Christian Fogarolli. Di arte e di manicomi

Ha girato negli ospedali psichiatrici di dieci città europee. E’ stato con medici e pazienti, ha discusso e lavorato con loro, si è lasciato abitare dalle loro storie e raccolto materiali e immagini. A sua volta ne ha creati altri. Christian Fogarolli ha così dato forma a Pneuma, un lavoro di scavo nei luoghi della dimensione psichica, che mette insieme una drammaturgia di materiali: installazioni ambientali, sculture in vetro, creazioni filmiche e pezzi fotografici.

Ora l’artista trentino è pronto a presentare la sua ricerca artistica a Berlino. «E’ prevista il 20 marzo, ma sarà una presentazione stranita – dice – A causa delle misure contro l’epidemia la mostra verrà aperta negli spazi di STATE Studio senza inaugurazione e si potrà visitare solo su appuntamento, con ingressi contingentati».

Come dire: la stessa messa in scena pubblica si ritrova in un terreno alterato della realtà. Per un’amara coincidenza, già il titolo, Pneuma, rimanda alla contingenza clinica, anche se è stato scelto un anno fa quando Fogarolli ha presentato il progetto al Ministero per i beni e le attività culturali, obiettivo il programma Italian Council. Per di più, l’evento espositivo si apre in un momento in cui sono saltate tutte le relazioni sociali, è d’obbligo l’isolamento, sono vietati i contatti, gli abbracci, sono normate le distanze e le uscite. Tutti comportamenti che in un altro momento sarebbero considerati disfunzionali o clinici. E così, in questo stato di eccezione, «il progetto ha assunto involontariamente una smaccata attualità – racconta – D’altra parte proprio in questi giorni vengono alla luce le prime prove scientifiche per cui lo stesso virus è in grado di attaccare persino il sistema nervoso centrale».

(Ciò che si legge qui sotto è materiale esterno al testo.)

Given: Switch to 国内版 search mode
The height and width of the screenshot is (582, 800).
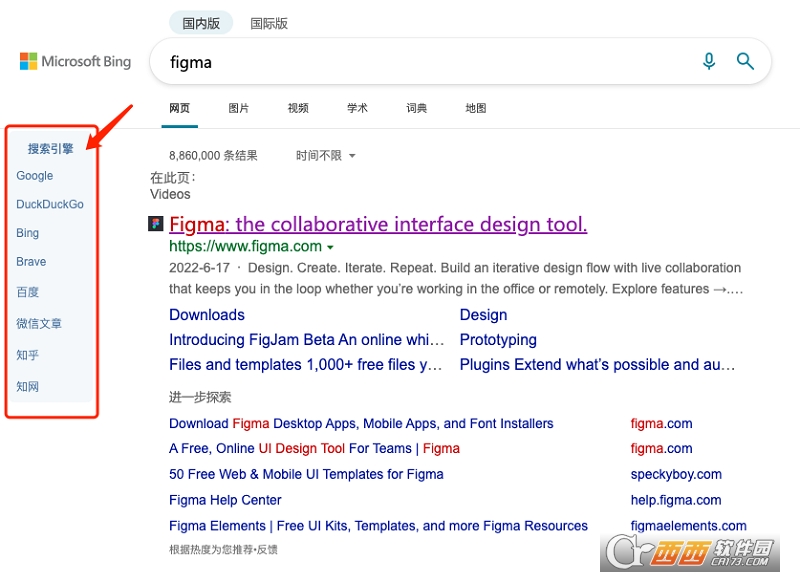Looking at the screenshot, I should (201, 23).
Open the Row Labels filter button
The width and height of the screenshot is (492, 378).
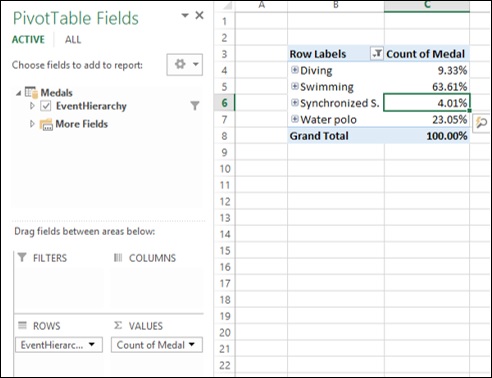pyautogui.click(x=377, y=54)
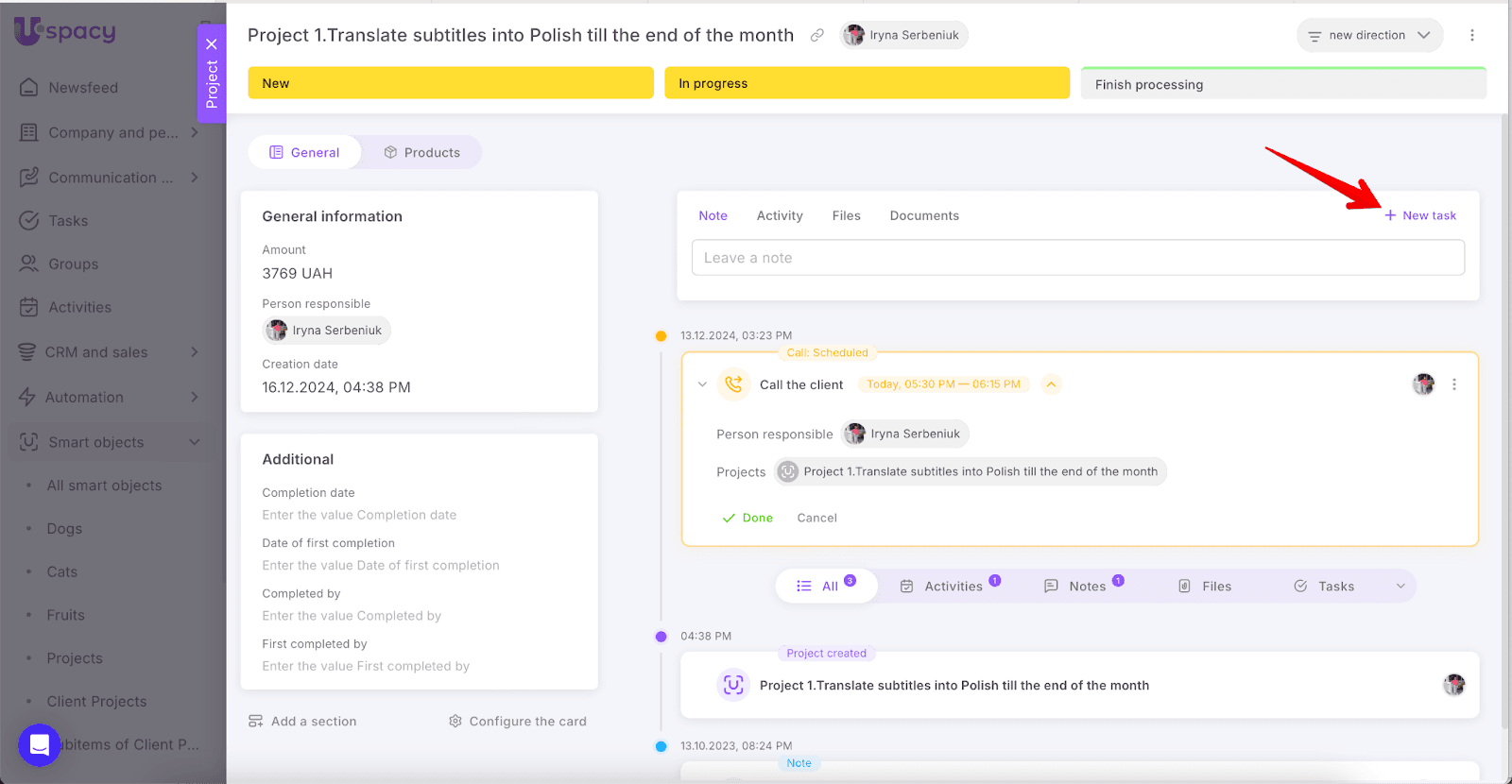Open the three-dot menu in project header

(x=1471, y=36)
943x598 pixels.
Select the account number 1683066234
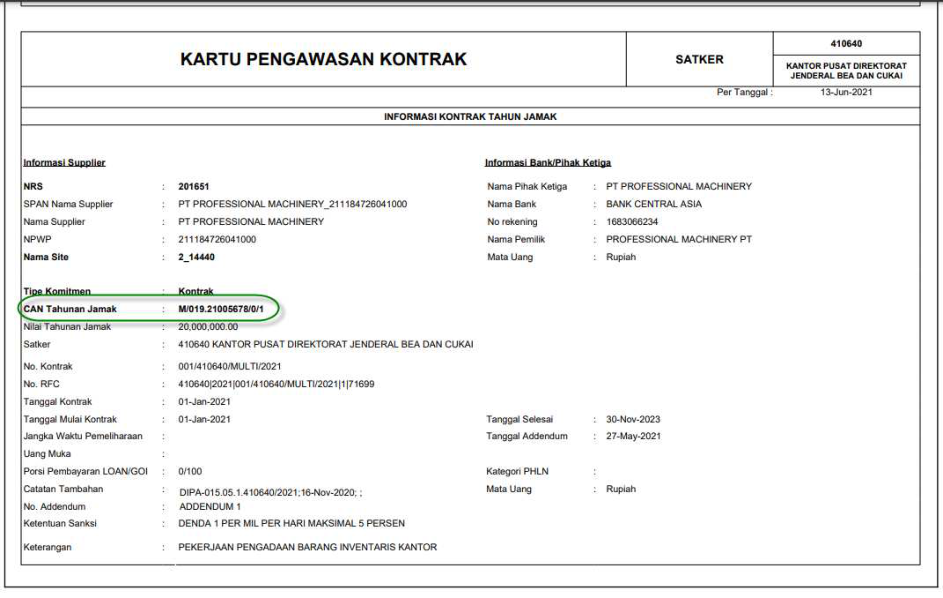coord(633,222)
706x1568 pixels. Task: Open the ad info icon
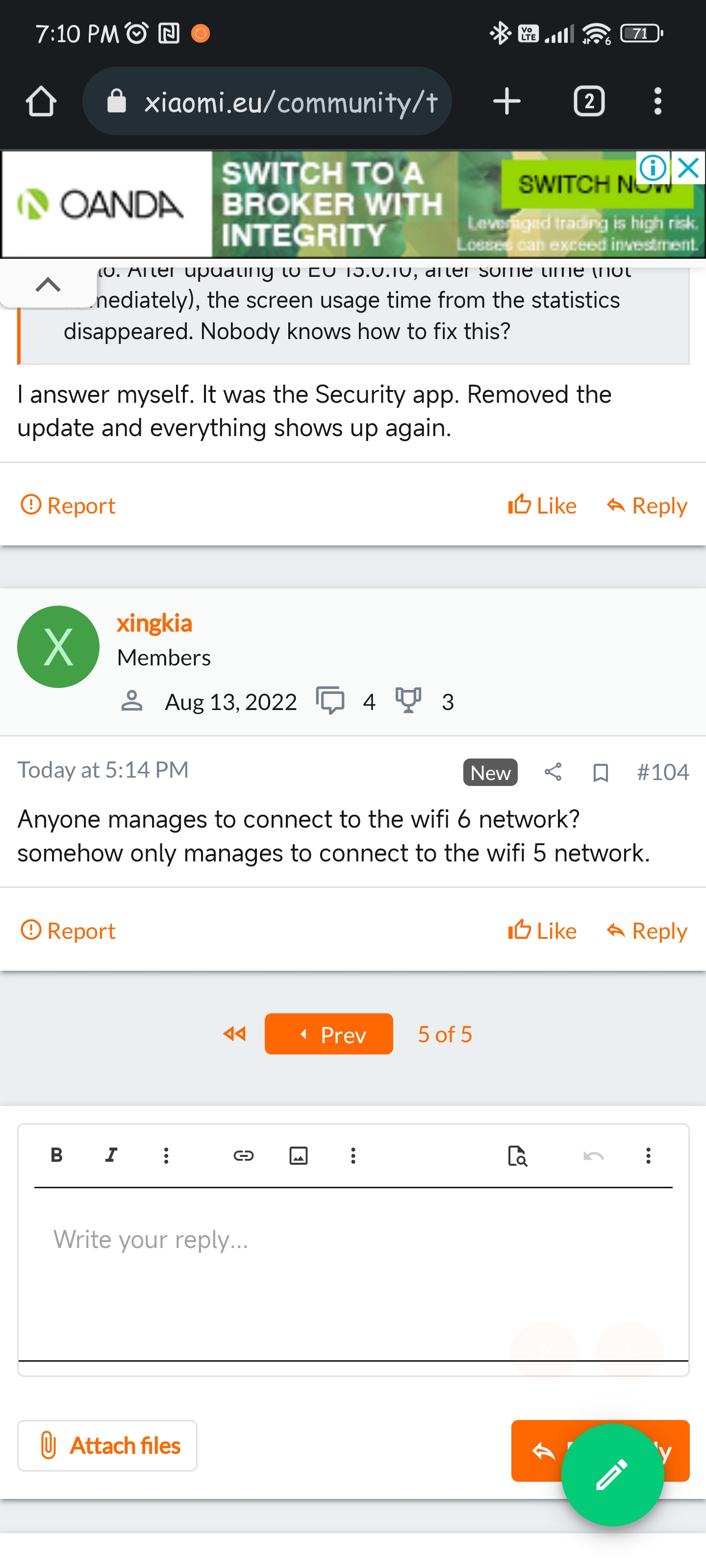point(653,168)
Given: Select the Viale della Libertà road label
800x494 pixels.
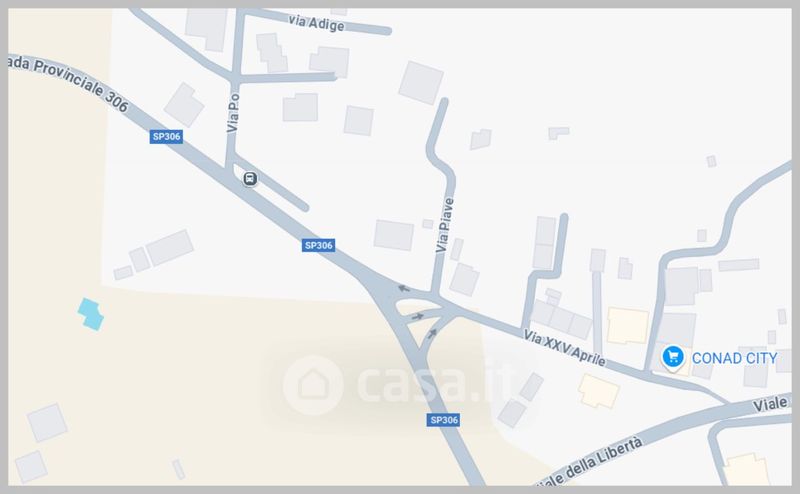Looking at the screenshot, I should pos(590,464).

Qualunque cosa sia, tutti sappiamo comunque che nell’alterazione dell’ordine delle cose, il cosiddetto “disagio mentale” è una metafora permanente. Non è un caso che l’artista abbia fatto partire tutto da due documenti normativi, «la legge Basaglia del 1978 e la Dichiarazione di Helsinki del 2005, usandoli come punti fissi», quasi delle bussole che l’artista ha seguito nel suo viaggio immersivo.
Christian Fogarolli, classe 1983, una laurea in Conservazione dei Beni Culturali a Trento e un master in diagnostica delle opere d’arte a Verona, è uno dei migliori artisti della sua generazione. Ha esposto in decine di prestigiose occasioni in tutta Europa ed è rappresentato da una delle migliori galleriste veneziane, Alberta Pane, che ha una sede anche a Parigi.

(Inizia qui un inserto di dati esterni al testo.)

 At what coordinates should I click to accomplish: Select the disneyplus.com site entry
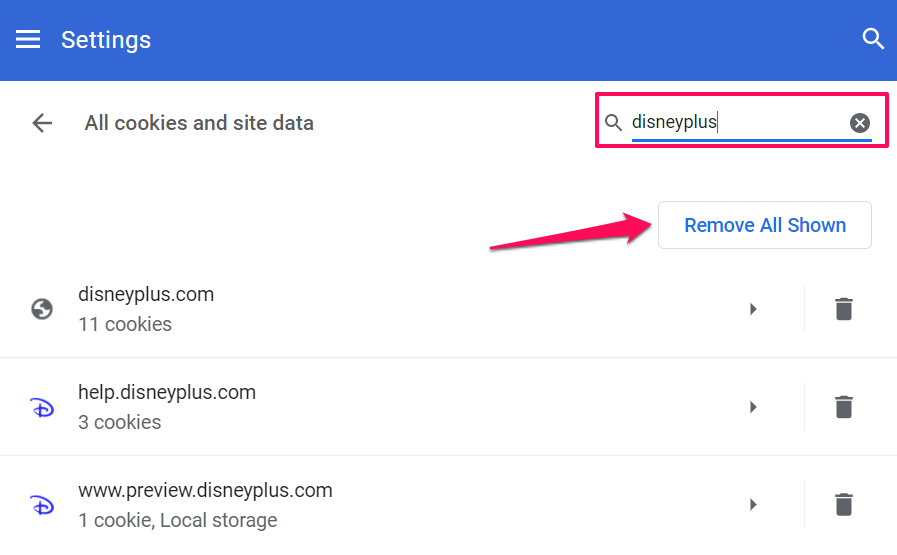[146, 296]
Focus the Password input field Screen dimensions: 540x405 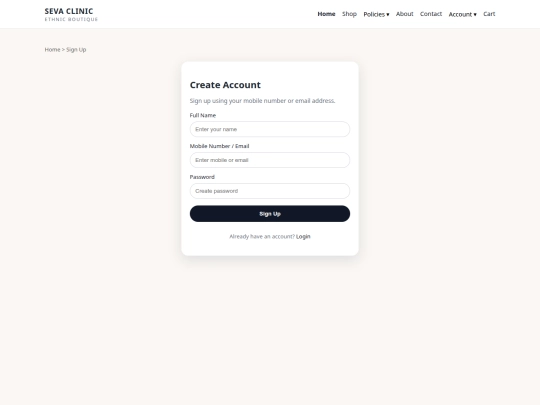click(270, 191)

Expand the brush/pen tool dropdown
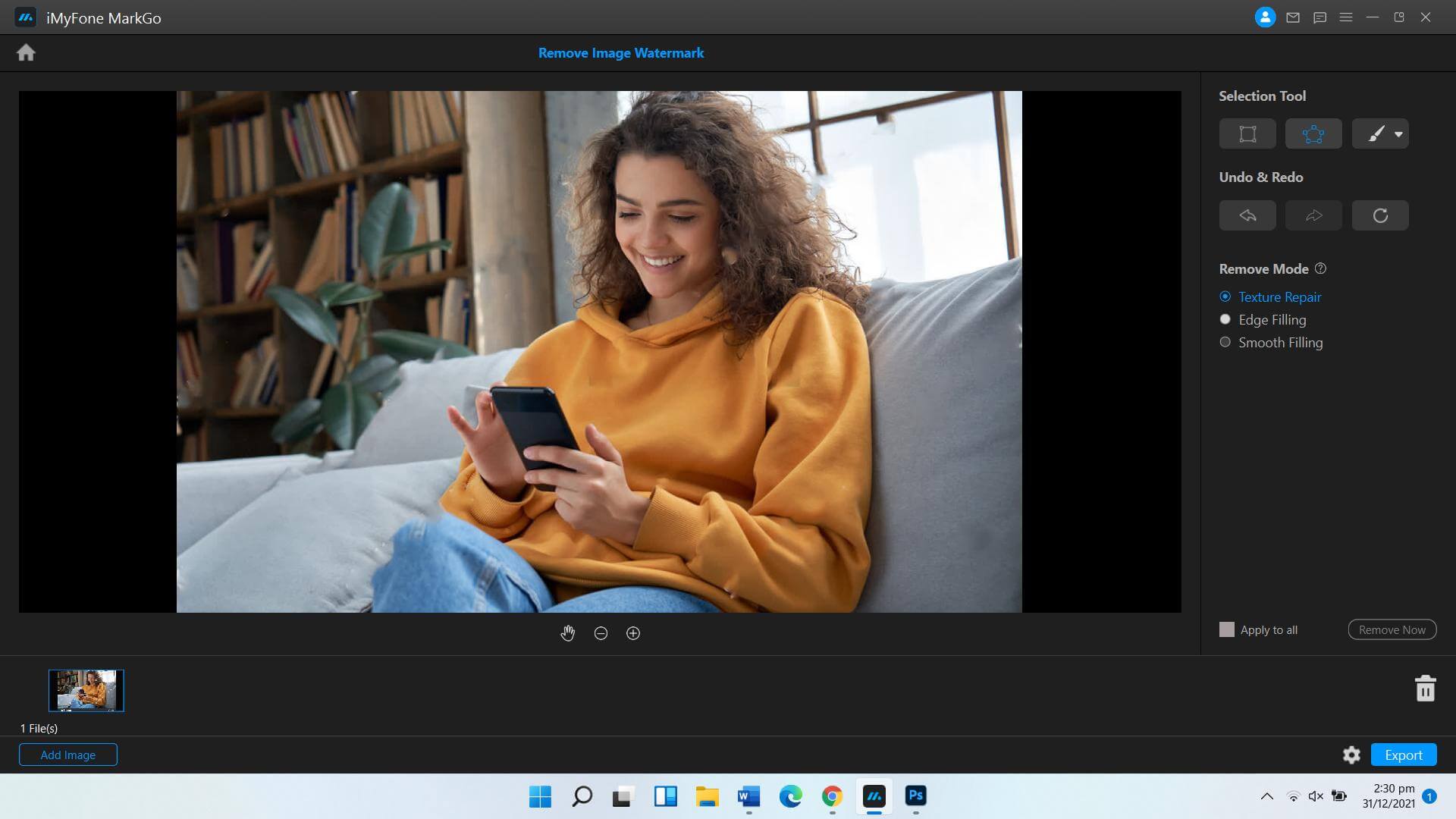click(x=1398, y=134)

«Da sempre il rapporto tra arte e medicina mi ha affascinato». E il rapporto con gli archivi, con la rappresentazione obliqua della realtà, marca la sua ricerca artistica. Due anni fa, ad esempio, incrociando i dati delle cartelle cliniche di Pergine Valsugana e Praga, ha ridato un nome a ciascuno dei 44 pazienti dell’ex-ospedale psichiatrico trentino, trasferiti dagli austriaci durante la prima guerra mondiale nella città ceca, per trasformare la struttura in ospedale da campo. Una storia finita completamente nell’oblio, che lui ha riportato alla luce con un’operazione di ricostruzione storica e una coreografia poetica della memoria e della dignità della memoria.

Ora torna sui luoghi della detenzione psichica, utilizzandoli come reagente per leggere la realtà. «Trieste, capitale della rivoluzione di Franco Basaglia, è tuttora una fonte di ispirazione in giro per l’Europa – racconta l’artista – Molti provano a rifarsi a quell’esperienza, come a Gand, in Belgio, dove è continuo il rapporto tra terapia, socialità e arte contemporanea. Poi penso a Bucarest, che è l’altra faccia della medaglia, dove Basaglia non è ancora arrivato».

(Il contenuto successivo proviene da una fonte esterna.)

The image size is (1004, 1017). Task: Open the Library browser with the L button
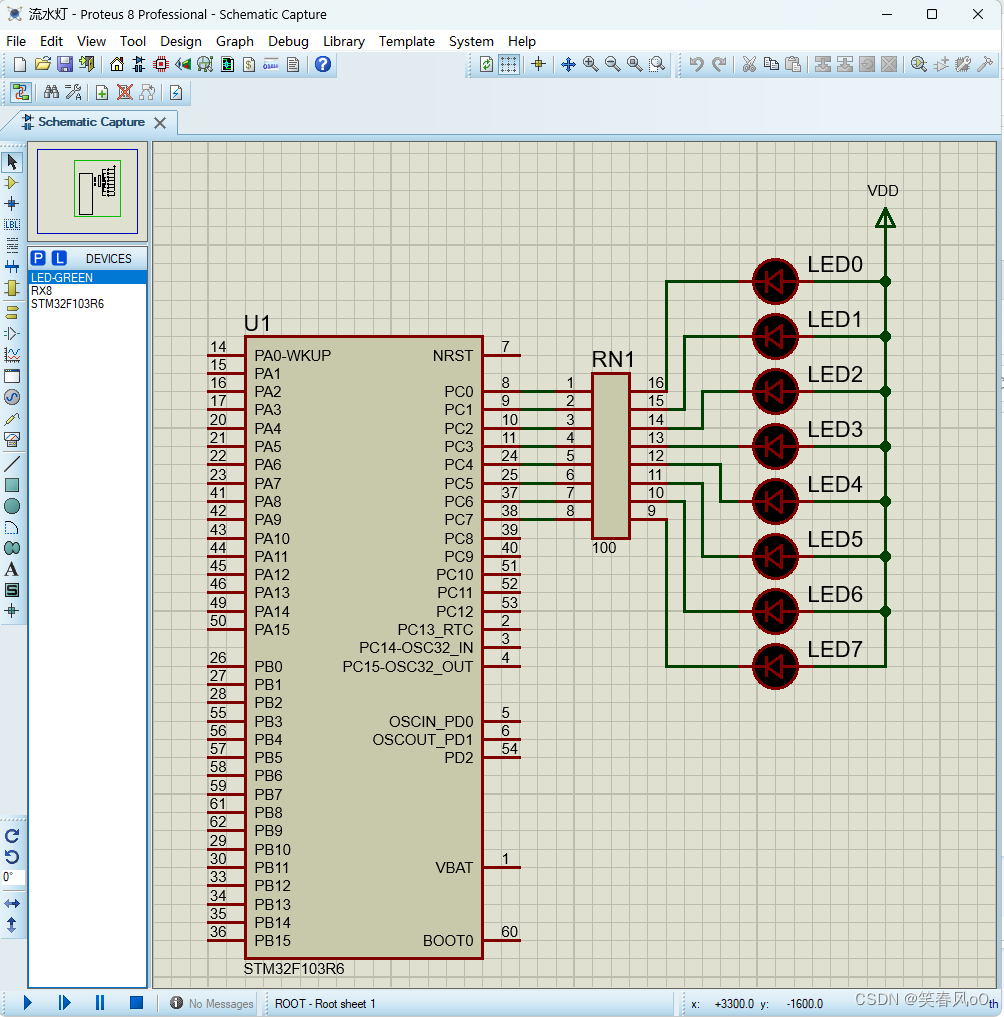coord(59,258)
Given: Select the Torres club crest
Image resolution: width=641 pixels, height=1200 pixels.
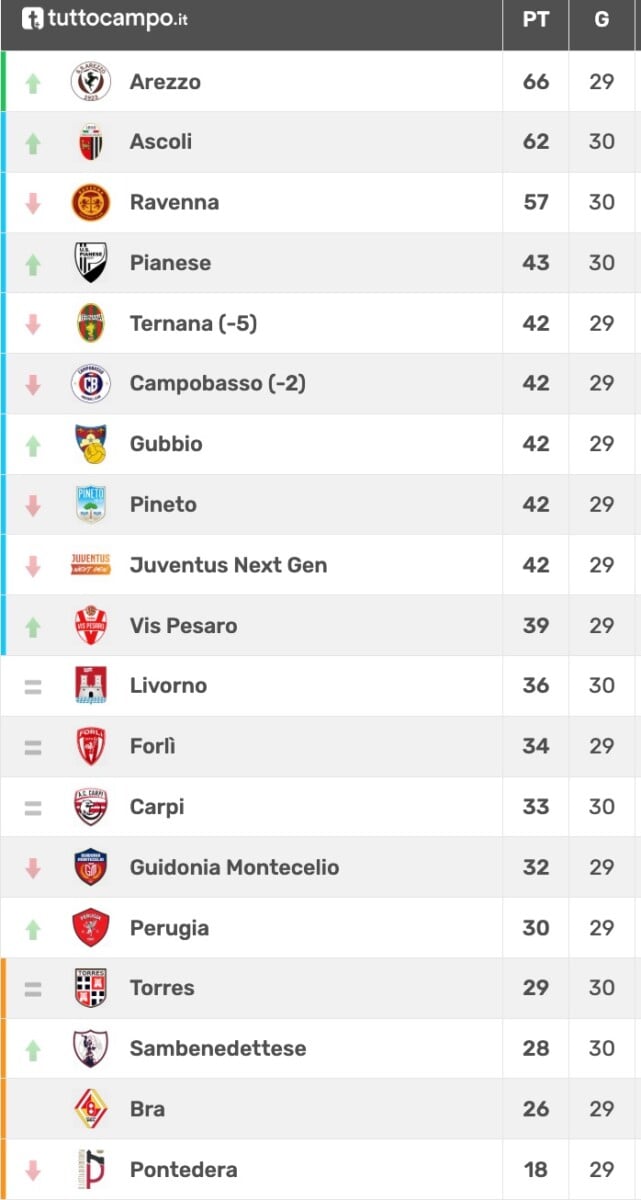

Proprio nella capitale rumena, al MARe Museum, dovrebbe approdare la seconda tappa della mostra, prevista il 24 aprile, data che potrebbe slittare per l’epidemia in corso e l’impossibilità di viaggiare. A maggio invece toccherà allo Schwarzescafé della Luma Westbau, nel Löwenbräukunst di Zurigo. E nel 2021 di sicuro al MAMbo, il museo d’arte contemporanea di Bologna, che poi inserirà l’intero lavoro di Fogarelli nella collezione permanente.

A fine progetto è previsto un catalogo che raccoglierà, oltre a saggi di personalità del mondo medico e artistico, anche una serie fotografica inedita a documento del processo creativo e di ricerca condotto in questi lunghi mesi. Inoltre, una serie di laboratori, seminari, conferenze e screening (Pneumoevents) saranno ospitati dalle istituzioni e i centri internazionali che hanno collaborato come partner.